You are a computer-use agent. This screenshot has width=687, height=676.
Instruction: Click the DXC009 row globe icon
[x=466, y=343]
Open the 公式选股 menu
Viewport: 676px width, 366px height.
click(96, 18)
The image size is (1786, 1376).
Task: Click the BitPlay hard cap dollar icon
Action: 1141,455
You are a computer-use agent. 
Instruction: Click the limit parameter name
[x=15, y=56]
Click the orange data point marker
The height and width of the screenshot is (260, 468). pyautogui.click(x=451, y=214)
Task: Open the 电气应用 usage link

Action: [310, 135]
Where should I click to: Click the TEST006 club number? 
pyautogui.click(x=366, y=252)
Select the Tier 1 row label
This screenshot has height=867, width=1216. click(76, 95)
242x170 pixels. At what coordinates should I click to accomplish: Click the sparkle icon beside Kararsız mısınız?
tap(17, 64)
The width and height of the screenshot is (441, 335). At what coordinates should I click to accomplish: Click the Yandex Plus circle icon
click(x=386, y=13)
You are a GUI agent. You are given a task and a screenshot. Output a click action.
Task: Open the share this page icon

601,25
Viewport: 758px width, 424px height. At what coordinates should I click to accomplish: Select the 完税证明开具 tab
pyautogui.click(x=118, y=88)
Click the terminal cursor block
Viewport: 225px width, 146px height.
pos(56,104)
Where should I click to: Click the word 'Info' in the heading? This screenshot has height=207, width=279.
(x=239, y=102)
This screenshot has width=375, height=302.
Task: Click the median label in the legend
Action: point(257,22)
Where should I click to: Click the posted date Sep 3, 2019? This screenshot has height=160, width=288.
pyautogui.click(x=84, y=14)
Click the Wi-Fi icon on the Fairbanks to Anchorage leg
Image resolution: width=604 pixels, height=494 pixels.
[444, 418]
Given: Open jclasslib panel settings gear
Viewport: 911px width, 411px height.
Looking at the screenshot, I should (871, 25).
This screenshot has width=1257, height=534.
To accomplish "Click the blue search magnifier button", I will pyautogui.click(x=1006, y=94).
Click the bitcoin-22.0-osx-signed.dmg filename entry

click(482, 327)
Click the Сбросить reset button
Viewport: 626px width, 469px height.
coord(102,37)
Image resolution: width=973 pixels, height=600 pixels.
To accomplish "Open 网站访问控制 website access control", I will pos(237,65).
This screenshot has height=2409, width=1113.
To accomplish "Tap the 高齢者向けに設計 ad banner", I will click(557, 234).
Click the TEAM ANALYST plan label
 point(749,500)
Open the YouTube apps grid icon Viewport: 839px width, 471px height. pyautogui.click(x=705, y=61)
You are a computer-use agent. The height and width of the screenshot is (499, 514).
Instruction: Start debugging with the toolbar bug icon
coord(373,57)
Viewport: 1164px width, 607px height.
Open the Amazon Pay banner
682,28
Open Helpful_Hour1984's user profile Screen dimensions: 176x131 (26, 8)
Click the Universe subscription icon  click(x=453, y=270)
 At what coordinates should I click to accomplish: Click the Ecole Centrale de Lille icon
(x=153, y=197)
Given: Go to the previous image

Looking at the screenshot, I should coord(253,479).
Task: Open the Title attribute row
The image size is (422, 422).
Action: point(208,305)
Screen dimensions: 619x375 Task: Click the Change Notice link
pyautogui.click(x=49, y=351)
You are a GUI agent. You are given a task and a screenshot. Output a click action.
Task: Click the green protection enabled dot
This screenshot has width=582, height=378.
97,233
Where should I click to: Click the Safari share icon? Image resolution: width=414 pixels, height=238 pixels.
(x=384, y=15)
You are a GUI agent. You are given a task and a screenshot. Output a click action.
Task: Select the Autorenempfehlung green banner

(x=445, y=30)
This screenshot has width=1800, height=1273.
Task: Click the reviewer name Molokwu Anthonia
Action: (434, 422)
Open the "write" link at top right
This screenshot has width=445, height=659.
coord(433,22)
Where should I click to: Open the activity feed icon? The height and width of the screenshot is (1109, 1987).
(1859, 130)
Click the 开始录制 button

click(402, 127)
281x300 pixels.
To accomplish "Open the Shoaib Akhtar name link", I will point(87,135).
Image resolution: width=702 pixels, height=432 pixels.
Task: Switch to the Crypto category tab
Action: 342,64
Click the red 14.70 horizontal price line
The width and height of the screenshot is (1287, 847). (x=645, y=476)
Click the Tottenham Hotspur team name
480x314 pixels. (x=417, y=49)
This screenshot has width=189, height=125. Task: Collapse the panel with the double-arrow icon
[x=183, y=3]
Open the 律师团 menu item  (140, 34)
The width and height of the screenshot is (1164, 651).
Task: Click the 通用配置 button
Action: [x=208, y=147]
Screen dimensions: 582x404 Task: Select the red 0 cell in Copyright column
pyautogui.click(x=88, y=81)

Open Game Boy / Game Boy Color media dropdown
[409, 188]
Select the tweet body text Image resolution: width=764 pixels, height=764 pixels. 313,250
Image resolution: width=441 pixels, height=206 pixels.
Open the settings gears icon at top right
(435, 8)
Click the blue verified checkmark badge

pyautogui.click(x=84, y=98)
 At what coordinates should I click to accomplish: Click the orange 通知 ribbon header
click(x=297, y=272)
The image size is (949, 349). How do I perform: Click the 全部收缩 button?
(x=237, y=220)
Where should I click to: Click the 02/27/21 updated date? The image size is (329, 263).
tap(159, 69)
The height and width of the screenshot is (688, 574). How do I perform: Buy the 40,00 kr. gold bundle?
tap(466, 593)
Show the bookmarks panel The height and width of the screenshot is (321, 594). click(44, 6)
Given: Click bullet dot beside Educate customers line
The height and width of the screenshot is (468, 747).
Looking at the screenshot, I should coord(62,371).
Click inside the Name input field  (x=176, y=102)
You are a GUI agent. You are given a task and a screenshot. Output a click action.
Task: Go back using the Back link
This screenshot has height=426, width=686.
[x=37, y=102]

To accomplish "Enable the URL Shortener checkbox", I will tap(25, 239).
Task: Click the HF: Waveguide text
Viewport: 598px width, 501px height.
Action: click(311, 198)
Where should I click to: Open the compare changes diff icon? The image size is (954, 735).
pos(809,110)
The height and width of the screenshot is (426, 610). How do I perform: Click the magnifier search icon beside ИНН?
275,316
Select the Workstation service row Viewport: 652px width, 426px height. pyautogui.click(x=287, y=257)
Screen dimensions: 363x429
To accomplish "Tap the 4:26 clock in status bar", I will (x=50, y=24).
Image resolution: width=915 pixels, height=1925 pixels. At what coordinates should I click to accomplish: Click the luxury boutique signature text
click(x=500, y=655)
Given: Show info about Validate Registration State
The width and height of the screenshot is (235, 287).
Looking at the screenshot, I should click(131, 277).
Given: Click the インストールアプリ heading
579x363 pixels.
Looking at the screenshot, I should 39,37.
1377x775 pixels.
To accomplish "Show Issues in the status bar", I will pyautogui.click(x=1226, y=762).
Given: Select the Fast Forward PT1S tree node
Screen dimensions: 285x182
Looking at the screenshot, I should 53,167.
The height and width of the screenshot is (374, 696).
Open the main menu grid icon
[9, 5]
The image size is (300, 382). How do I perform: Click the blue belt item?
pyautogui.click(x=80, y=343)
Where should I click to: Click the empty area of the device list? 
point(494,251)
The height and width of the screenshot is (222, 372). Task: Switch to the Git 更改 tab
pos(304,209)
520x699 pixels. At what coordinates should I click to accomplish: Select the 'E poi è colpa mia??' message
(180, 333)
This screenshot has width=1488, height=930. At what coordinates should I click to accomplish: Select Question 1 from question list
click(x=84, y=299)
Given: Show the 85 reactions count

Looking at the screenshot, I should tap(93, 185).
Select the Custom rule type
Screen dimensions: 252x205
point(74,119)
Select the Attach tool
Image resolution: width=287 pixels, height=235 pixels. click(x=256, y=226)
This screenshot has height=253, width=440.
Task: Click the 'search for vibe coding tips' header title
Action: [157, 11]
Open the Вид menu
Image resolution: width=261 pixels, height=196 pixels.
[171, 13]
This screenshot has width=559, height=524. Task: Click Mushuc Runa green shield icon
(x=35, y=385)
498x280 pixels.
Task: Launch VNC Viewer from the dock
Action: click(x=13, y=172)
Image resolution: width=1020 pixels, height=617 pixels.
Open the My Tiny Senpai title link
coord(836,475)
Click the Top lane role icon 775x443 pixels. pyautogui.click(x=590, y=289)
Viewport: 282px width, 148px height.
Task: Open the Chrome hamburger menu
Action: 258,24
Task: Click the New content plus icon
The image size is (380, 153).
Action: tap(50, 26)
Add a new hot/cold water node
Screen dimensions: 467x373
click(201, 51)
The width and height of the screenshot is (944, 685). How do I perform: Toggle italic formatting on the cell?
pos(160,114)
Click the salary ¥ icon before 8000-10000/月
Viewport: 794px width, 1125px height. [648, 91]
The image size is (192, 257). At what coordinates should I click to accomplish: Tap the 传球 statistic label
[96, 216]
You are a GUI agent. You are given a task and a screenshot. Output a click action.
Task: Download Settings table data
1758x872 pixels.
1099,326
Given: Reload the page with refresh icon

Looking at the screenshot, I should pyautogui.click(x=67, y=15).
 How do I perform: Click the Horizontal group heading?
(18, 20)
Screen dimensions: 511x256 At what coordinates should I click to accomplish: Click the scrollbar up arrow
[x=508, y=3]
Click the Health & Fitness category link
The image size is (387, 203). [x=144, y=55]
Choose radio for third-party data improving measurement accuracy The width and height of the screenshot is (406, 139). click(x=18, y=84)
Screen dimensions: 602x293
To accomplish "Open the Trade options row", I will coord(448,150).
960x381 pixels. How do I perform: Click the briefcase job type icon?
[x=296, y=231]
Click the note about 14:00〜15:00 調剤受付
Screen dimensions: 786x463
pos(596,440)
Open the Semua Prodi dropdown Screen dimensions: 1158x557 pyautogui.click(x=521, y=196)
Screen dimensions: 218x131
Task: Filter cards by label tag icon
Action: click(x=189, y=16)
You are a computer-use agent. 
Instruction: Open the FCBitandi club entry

TASK ITEM
Determine the number of lines in the listing that contain the string "node". Write that number and nothing else.

RESULT BELOW
2